1973年11月、ナポリ国際音楽祭(スカルラッティ協会室内楽コンサート)でのライヴ録音とのこと。
標記2人以外には、ディノ・アショッラルイジ・ビアンキ(Va)、アラン・ムニエクラウス・カンギーサー(Vc)といった名前が並んでいる。

8月22日(金): 

 

ニコラウス・アーノンクール(指揮) ウィーン・フィル
ブルックナー;交響曲第9番 ほか(BMG)
話題盤、アーノンクールのブルックナーが入荷していたので購入。
2002年8月14〜20日、ザルツブルク祝祭大劇場でライヴ収録されたもので、ベンヤミン・グンナー・コールス校訂版(2000年)による世界初録音とのこと。
SACDとのコンパチブル・ディスクとなっている。
2枚組で、もう1枚は、未完成の第4楽章の復元版(断章)を、アーノンクールが解説しながら演奏する「ワークショップ・コンサート」の録音。
アーノンクールがドイツ語で喋っているものと英語のものと、2とおりの音源が収録されている(それぞれ約35分)。
 
鈴木秀美(指揮) オーケストラ・リベラ・クラシカ
モーツァルト;セレナード第13番「アイネ・クライネ・ナハトムジーク」 ほか(TDK)
ずっと買ってきているOLCの新譜が出ていたので購入。
これまでは演奏会のライヴ録音を次の演奏会時に発売するというパターンだったが、これは2003年5月にスタジオ収録(三鷹市芸術文化センター「風のホール」)したものを、同じ曲目の演奏会(8月19日、浜離宮朝日ホール)に合わせて発売したものらしい。
また、若松夏美、高田あずみ、荒木優子、竹嶋祐子(Vn)、森田芳子(Va)、鈴木秀美(指揮 & Vc)、西澤誠治(Cb)の7人による弦楽アンサンブル編成というのも初めて。
収録曲は、標記のほかディヴェルティメント K.136〜138アダージョとフーガ K.546
食傷された『周知の名曲』が、ガット弦の暖かい音色とオリジナル楽器の澄んだハーモニーによって、再び『不朽の名作』として響いてくれることを願って」という意気込みを買いたい。
 
ソニー・ロリンズ(サキソフォン)ほか
「サキソフォン・コロッサス」(VICTOR)
モダンジャズ史上の最高傑作とも言われるアルバム。
もう20年近く前のことだが、これに「モリタート」として収められた「マック・ザ・ナイフ」(独語題「メッキー・メッサー」)でヴァイル;三文オペラへの関心を持つようになったもの。
また、それまで骨董品と思っていたモノラル録音に、いかに素晴らしい音が刻まれているのかに気づいたのも、この演奏からだった。
ずっと国内盤LPを買ったきりだったが、某オークションでXRCD盤が安く出ていたのを機に落札したもの。
1956年6月の録音ながら、最新のものと聴き紛う素晴らしい音色に、あらためて感動。

(提供データ)
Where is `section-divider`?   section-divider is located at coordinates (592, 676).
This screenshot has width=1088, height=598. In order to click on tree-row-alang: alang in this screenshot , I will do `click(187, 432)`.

(取り組むこと)
1 > 本文のうち、「SACDとのコンパチブル・ディスクとなっている。」から始まって「ことを願って」という意気込みを買いたい。」に至るまでの部分を、一字一句変えずに書き写しなさい。
2 > 本文によると、アーノンクールが指揮したブルックナーの交響曲第9番は、どこでライヴ収録されたか。
3 > 本文の筆者が「サキソフォン・コロッサス」のXRCD盤を落札したきっかけは何か。本文に書かれている理由に沿って説明しなさい。

(課題の解答)
1 >
SACDとのコンパチブル・ディスクとなっている。
2枚組で、もう1枚は、未完成の第4楽章の復元版(断章)を、アーノンクールが解説しながら演奏する「ワークショップ・コンサート」の録音。
アーノンクールがドイツ語で喋っているものと英語のものと、2とおりの音源が収録されている(それぞれ約35分)。
 
鈴木秀美(指揮) オーケストラ・リベラ・クラシカ
モーツァルト;セレナード第13番「アイネ・クライネ・ナハトムジーク」 ほか(TDK)
ずっと買ってきているOLCの新譜が出ていたので購入。
これまでは演奏会のライヴ録音を次の演奏会時に発売するというパターンだったが、これは2003年5月にスタジオ収録(三鷹市芸術文化センター「風のホール」)したものを、同じ曲目の演奏会(8月19日、浜離宮朝日ホール)に合わせて発売したものらしい。
また、若松夏美、高田あずみ、荒木優子、竹嶋祐子(Vn)、森田芳子(Va)、鈴木秀美(指揮 & Vc)、西澤誠治(Cb)の7人による弦楽アンサンブル編成というのも初めて。
収録曲は、標記のほかディヴェルティメント K.136〜138アダージョとフーガ K.546
食傷された『周知の名曲』が、ガット弦の暖かい音色とオリジナル楽器の澄んだハーモニーによって、再び『不朽の名作』として響いてくれることを願って」という意気込みを買いたい。

2 > ザルツブルク祝祭大劇場。

3 > 筆者はこのアルバムを国内盤LPで持っているだけだった。某オークションでXRCD盤が安く出ていたので、それを機に落札した。